→ PASSAGE SHOWN:
────────────────────────────────────────

Indulge in breakfast all day at new family-owned diner in Plano
A new independently-owned restaurant in west Plano serves as a beacon against the blight of chains. Called Eddie's Diner, it's from husband-and-wife Bekim and Lydia Miftari, who are winning over the locals with their doting service and great-quality food.
Located at 4709 Parker Rd., at the corner of Preston Road, Eddie's is open for breakfast and lunch daily, with a menu of omelets, benedicts, burgers, panini, and their signature "skillets," like a breakfast version of a "bowl," in which you get hash browns, eggs, and a combination of items such as sausage, peppers, and cheese.
The Miftaris are from Chicago, where Lydia's father was a successful restaurateur from whom she learned the ropes.
"I was fortunate enough to learn this business from the best - my father," she says. "I learned the ins and outs of a good old-fashioned family-run restaurant."
They aspire to be a place where young families can create memories to cherish like the ones they had growing up; where professionals can grab a bite, take a break, and recoup; where friends can meet over dessert and coffee to catch up; where older patrons can count on getting good food and "coffee that's always hot."
Bekim does the cooking while Lydia runs the front of the house with a true sense of hospitality.

────────────────────────────────────────

From the passage about the Plano diner, return the stretch from "The Miftaris are" through "sense of hospitality." word for word. The lines that follow are separate material, unrelated to the passage about the Plano diner.

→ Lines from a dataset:
────────────────────────────────────────

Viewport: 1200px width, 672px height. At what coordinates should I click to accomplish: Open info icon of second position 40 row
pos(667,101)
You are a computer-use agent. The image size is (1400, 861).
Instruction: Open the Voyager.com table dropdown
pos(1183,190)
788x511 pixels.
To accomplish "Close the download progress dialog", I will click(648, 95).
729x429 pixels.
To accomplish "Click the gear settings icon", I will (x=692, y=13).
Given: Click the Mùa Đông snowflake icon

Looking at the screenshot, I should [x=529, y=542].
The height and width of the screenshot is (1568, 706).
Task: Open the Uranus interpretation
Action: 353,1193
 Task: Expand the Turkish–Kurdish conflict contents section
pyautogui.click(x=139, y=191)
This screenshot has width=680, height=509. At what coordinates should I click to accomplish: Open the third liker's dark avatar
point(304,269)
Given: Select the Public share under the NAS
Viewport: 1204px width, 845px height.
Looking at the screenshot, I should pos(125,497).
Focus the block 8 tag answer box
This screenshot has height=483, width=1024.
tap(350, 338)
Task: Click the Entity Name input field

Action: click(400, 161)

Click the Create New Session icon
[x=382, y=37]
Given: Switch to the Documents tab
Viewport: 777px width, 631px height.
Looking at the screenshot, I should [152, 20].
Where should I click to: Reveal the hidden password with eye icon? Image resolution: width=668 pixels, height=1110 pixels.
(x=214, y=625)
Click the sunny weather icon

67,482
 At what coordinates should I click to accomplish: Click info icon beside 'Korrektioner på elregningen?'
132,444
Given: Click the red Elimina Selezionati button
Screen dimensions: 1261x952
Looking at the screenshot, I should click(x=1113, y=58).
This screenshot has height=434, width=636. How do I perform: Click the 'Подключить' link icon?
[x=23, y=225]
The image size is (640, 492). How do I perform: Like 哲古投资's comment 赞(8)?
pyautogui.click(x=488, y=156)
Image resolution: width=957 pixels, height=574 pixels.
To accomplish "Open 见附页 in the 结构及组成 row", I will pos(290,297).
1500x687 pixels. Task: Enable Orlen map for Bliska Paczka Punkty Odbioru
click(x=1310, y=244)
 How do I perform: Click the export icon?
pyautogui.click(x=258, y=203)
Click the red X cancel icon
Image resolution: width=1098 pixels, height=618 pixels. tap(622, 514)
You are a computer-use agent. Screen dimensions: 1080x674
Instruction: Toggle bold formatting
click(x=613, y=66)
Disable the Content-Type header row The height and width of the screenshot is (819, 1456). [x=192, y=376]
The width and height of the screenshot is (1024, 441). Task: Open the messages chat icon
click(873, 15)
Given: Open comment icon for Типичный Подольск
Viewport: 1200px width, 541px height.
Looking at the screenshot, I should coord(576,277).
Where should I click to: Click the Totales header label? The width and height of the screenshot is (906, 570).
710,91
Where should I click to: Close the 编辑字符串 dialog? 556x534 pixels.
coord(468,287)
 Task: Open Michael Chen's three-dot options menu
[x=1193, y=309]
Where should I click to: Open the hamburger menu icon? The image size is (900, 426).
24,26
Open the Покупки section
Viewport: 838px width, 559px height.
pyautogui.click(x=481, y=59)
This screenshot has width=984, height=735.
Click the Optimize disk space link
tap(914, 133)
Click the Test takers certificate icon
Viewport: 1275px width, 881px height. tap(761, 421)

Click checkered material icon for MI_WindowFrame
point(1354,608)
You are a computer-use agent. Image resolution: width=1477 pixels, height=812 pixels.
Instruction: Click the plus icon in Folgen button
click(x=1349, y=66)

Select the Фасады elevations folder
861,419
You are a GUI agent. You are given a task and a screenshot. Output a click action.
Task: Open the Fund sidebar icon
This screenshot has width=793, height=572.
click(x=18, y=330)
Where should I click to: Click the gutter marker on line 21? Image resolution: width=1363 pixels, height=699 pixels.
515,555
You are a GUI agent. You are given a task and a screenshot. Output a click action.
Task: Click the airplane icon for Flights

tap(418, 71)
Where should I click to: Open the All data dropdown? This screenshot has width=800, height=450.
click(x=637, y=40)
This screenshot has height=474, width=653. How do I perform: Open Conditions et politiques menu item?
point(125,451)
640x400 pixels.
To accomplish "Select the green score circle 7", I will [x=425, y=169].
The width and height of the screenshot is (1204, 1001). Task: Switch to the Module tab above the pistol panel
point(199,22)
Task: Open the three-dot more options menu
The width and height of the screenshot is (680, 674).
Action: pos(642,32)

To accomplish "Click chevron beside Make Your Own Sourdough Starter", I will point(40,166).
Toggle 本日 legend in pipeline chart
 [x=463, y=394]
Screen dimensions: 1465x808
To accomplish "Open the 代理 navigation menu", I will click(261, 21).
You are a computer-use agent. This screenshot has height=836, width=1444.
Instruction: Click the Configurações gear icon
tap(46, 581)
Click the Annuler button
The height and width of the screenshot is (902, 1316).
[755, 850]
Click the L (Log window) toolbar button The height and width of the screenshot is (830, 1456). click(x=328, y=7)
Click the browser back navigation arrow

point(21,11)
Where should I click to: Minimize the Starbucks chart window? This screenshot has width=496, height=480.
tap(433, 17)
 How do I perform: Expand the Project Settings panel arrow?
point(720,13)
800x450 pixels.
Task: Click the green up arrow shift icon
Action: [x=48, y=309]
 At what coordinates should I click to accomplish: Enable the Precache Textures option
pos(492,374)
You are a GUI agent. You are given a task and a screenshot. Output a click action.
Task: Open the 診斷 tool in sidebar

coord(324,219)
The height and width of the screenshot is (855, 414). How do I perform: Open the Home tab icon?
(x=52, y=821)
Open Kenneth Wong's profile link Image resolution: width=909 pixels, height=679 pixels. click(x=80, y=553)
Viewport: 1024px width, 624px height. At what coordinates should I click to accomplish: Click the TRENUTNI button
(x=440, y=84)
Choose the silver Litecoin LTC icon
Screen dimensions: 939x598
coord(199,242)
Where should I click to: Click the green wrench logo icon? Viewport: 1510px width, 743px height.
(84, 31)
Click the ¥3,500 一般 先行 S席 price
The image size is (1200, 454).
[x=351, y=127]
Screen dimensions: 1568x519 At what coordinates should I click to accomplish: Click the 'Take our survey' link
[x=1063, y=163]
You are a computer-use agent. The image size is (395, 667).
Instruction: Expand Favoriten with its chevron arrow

────────────────────────────────────────

→ TASK SOLUTION:
The Miftaris are from Chicago, where Lydia's father was a successful restaurateur from whom she learned the ropes.
"I was fortunate enough to learn this business from the best - my father," she says. "I learned the ins and outs of a good old-fashioned family-run restaurant."
They aspire to be a place where young families can create memories to cherish like the ones they had growing up; where professionals can grab a bite, take a break, and recoup; where friends can meet over dessert and coffee to catch up; where older patrons can count on getting good food and "coffee that's always hot."
Bekim does the cooking while Lydia runs the front of the house with a true sense of hospitality.